### Goal
Write out every line between the lines holding "Where should I click to: Select the green" and "click(41, 178)", inclusive, and add 23 to each coordinate in the answers.

[Exercise materials start]

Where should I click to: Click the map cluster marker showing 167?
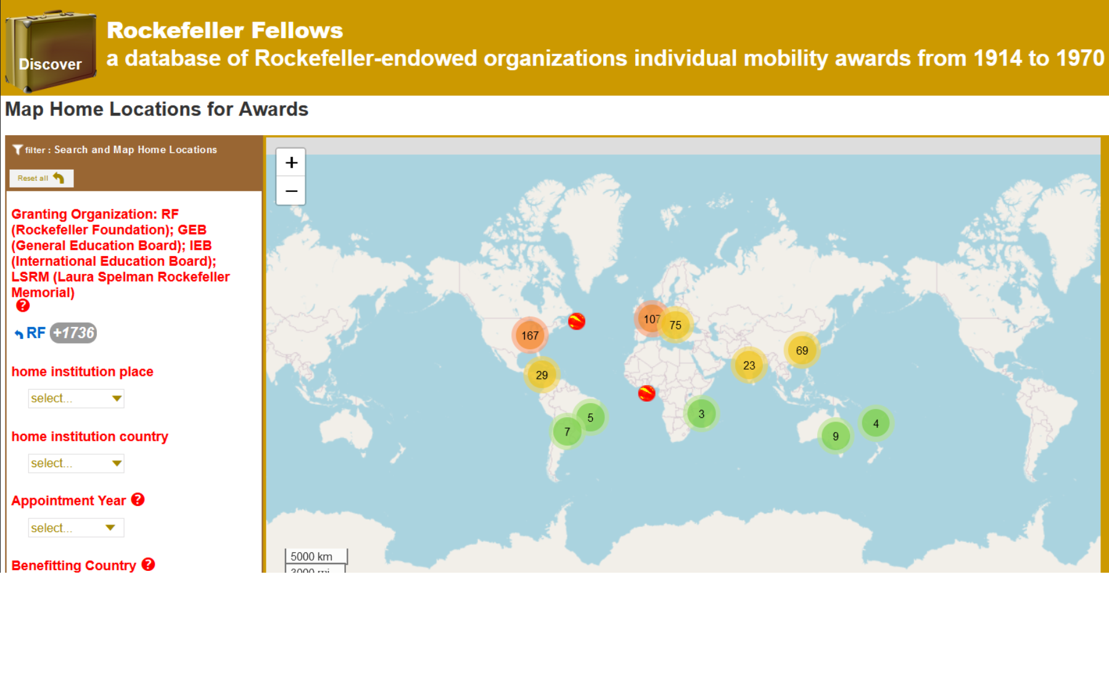click(530, 336)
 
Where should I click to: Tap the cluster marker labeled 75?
click(675, 325)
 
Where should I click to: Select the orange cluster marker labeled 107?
click(651, 319)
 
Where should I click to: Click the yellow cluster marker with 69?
click(802, 351)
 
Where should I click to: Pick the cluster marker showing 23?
click(749, 365)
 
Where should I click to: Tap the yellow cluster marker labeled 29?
click(542, 375)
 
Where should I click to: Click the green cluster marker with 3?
click(701, 414)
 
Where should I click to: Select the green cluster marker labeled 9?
click(836, 436)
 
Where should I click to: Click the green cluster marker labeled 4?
click(876, 423)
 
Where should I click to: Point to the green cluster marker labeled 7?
click(567, 431)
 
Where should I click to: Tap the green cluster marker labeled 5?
click(590, 418)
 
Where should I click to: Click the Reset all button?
click(41, 178)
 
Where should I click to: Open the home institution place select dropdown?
click(76, 399)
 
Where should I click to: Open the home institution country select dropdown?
click(76, 463)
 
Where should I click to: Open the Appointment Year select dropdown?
click(76, 528)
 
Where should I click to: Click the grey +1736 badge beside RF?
click(73, 333)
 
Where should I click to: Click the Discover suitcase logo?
click(51, 51)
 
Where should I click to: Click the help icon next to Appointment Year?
click(138, 500)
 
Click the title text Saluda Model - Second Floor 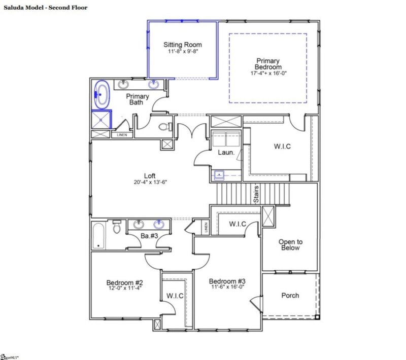pos(46,8)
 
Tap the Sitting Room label pos(183,45)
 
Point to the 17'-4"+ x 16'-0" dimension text pos(268,73)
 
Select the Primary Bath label pos(138,99)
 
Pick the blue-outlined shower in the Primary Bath pos(101,120)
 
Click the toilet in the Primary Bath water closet pos(164,127)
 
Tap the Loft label pos(149,176)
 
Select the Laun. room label pos(226,152)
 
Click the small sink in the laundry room pos(219,175)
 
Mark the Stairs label pos(257,194)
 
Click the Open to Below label pos(289,245)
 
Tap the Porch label pos(290,295)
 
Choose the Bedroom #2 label pos(124,282)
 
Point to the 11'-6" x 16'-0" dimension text pos(227,286)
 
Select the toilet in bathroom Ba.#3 pos(117,229)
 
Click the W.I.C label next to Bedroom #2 pos(175,296)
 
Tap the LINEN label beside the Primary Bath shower pos(122,135)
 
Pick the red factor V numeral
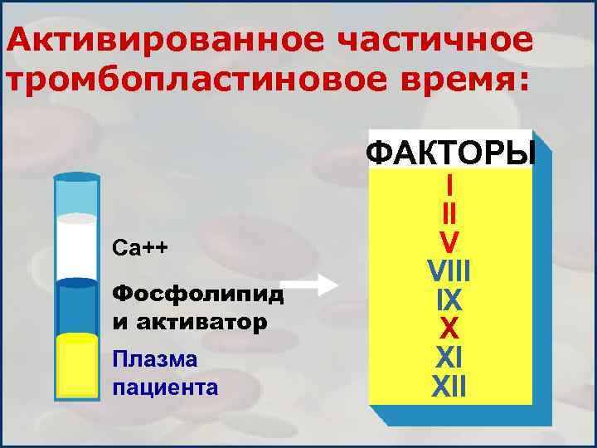point(449,243)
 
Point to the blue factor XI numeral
point(449,357)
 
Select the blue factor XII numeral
point(449,385)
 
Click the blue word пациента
point(164,386)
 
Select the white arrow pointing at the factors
point(316,286)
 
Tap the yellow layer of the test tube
point(77,369)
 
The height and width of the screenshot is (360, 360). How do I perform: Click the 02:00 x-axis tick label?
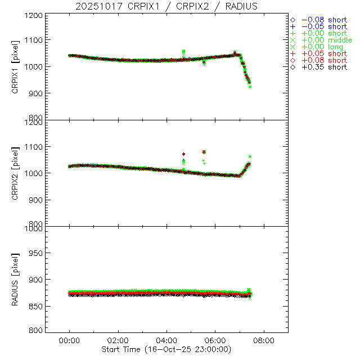tap(118, 341)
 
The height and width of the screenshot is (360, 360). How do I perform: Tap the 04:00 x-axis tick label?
tap(166, 341)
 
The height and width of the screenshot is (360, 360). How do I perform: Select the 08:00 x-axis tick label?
tap(264, 341)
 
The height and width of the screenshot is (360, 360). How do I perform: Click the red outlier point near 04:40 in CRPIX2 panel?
tap(183, 154)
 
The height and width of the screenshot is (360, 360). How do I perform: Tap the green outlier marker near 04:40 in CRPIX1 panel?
tap(183, 52)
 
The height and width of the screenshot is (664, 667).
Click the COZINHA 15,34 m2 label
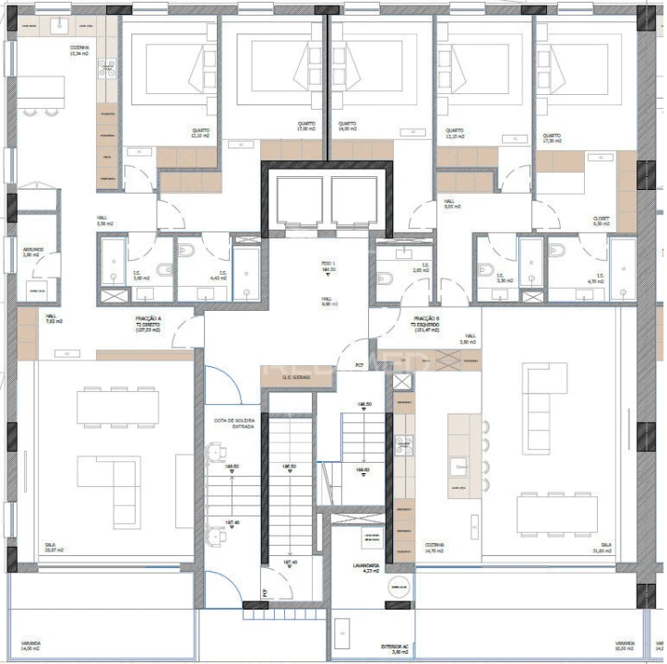pyautogui.click(x=79, y=51)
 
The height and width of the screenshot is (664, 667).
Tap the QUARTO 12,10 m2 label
pyautogui.click(x=200, y=133)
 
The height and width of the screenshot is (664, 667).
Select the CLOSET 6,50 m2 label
pyautogui.click(x=601, y=222)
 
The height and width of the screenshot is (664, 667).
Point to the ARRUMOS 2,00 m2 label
pyautogui.click(x=33, y=251)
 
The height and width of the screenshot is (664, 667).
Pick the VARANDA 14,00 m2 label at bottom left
pyautogui.click(x=31, y=646)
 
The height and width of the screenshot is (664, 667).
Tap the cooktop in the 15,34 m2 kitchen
pyautogui.click(x=107, y=65)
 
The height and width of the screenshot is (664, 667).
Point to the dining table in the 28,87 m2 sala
pyautogui.click(x=117, y=407)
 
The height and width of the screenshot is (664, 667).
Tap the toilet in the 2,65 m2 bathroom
pyautogui.click(x=387, y=278)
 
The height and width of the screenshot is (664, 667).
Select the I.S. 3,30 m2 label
pyautogui.click(x=501, y=277)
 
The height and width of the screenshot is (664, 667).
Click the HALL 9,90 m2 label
pyautogui.click(x=328, y=302)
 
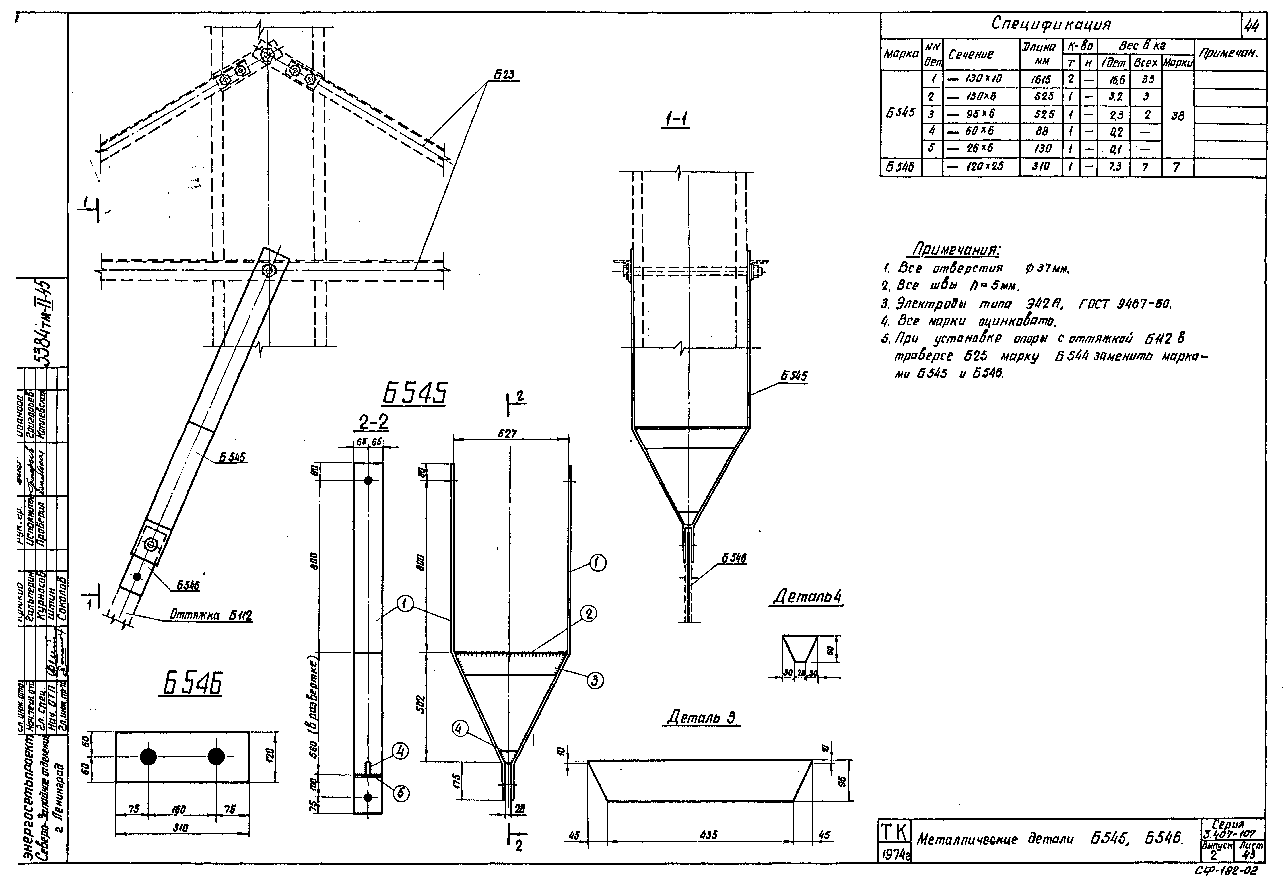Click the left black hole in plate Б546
pos(148,757)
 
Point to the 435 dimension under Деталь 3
pos(709,835)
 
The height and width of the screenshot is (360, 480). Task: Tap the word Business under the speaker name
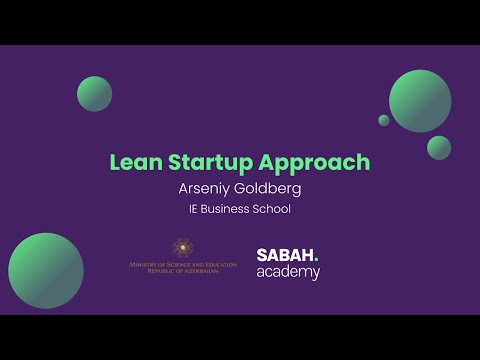[229, 209]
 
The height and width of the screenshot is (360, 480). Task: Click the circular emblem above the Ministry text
[182, 246]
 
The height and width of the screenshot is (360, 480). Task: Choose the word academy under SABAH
[288, 273]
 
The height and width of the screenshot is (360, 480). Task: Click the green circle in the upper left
[94, 92]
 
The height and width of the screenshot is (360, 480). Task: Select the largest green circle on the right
[419, 100]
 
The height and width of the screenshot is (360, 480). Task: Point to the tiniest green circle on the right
[384, 120]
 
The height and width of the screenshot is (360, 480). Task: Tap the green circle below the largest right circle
[439, 147]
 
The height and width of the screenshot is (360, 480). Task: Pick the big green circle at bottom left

[Exercise materials end]

### Final result
Where should I click to: Select the green cluster marker labeled 9?
click(859, 459)
 
Where should I click to: Click the green cluster marker labeled 4?
click(899, 446)
 
Where should I click to: Point to the green cluster marker labeled 7?
click(590, 454)
 
Where should I click to: Tap the green cluster marker labeled 5?
click(613, 441)
 
Where should I click to: Click the Reset all button?
click(64, 201)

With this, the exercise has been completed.